Noise-corrected GRPO: From Noisy Rewards to Unbiased Gradients
This work addresses noise robustness in RLHF for aligning LLMs or building reasoning models, offering a practical algorithm for noisy real-world deployment, though it is incremental as it builds on existing group-based methods.
The paper tackles the problem of noise sensitivity in reinforcement learning from human feedback (RLHF) or verifiable rewards (RLVR) by introducing a noise-robust Group Relative Policy Optimization (GRPO) and Done Right GRPO (Dr.GRPO) framework, resulting in improvements of up to 6.7 percentage points in accuracy on math tasks and 1.5 on code tasks under realistic reward model conditions.
Reinforcement learning from human feedback (RLHF) or verifiable rewards (RLVR), the standard paradigm for aligning LLMs or building recent SOTA reasoning models, is highly sensitive to noise from inconsistent or erroneous rewards.

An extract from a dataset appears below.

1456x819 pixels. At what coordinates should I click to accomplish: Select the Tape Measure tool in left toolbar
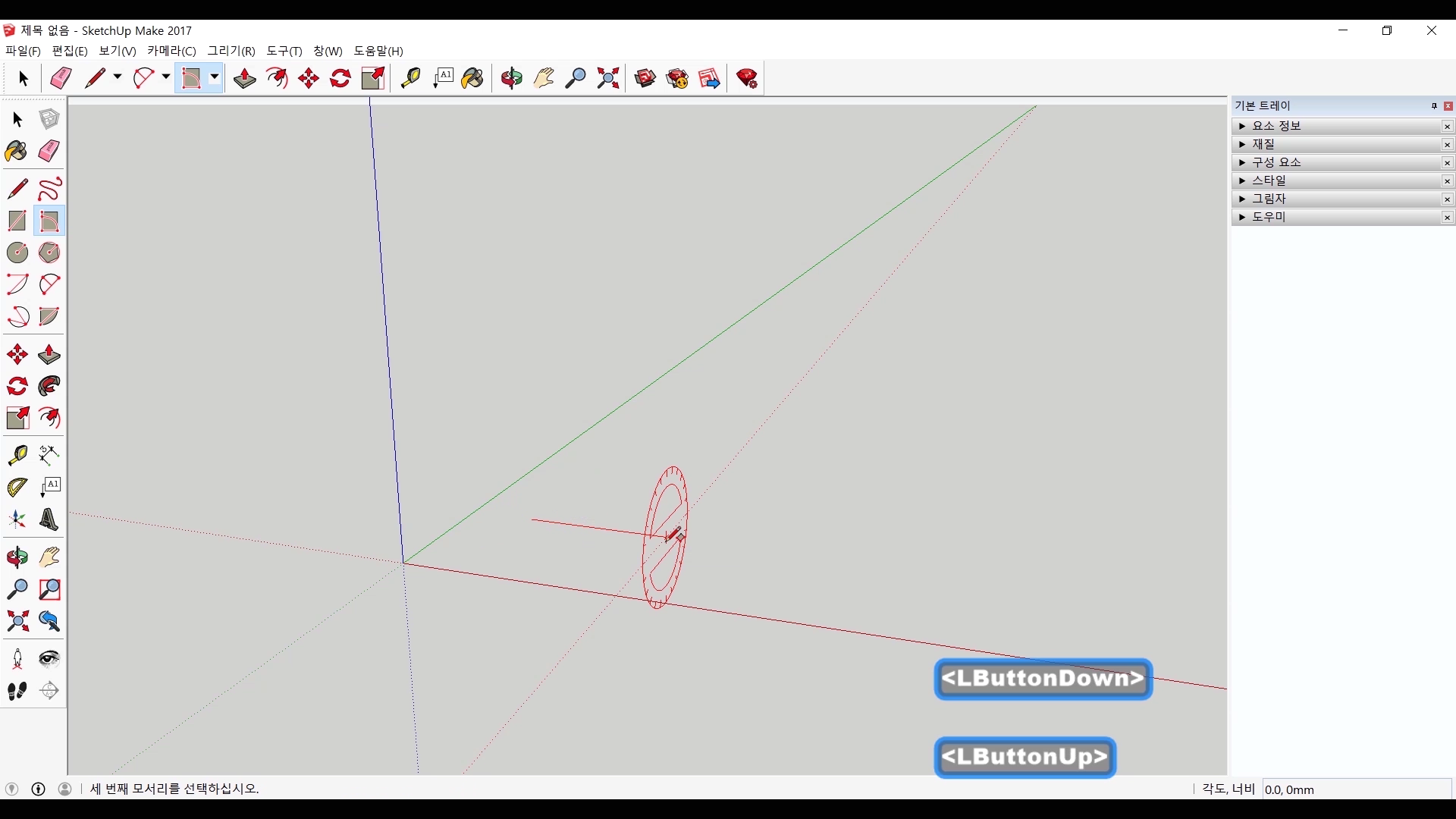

Yet, the interaction between such noise and widely used group-based policy optimization methods remains underexplored. We introduce a noise-robust Group Relative Policy Optimization (GRPO) and Done Right GRPO (Dr.GRPO) framework that explicitly models reward corruption as Bernoulli noise. Our method applies noise correction after estimating reward flip probabilities to debias the learning signal, yielding provably unbiased gradient estimates. Theoretical analysis shows that group-based methods inherently mitigate individual-level noise, and our correction strategy amplifies this robustness. Empirically, we observe consistent improvements across math and code tasks when applying our noise correction to standard reward model usage, with particular gains of up to 6.7 percentage points in accuracy on math tasks and 1.5 on code tasks under realistic reward model conditions. This work bridges label-noise correction from supervised learning with modern RLHF, offering both theoretical insights and a practical algorithm for noisy real-world deployment.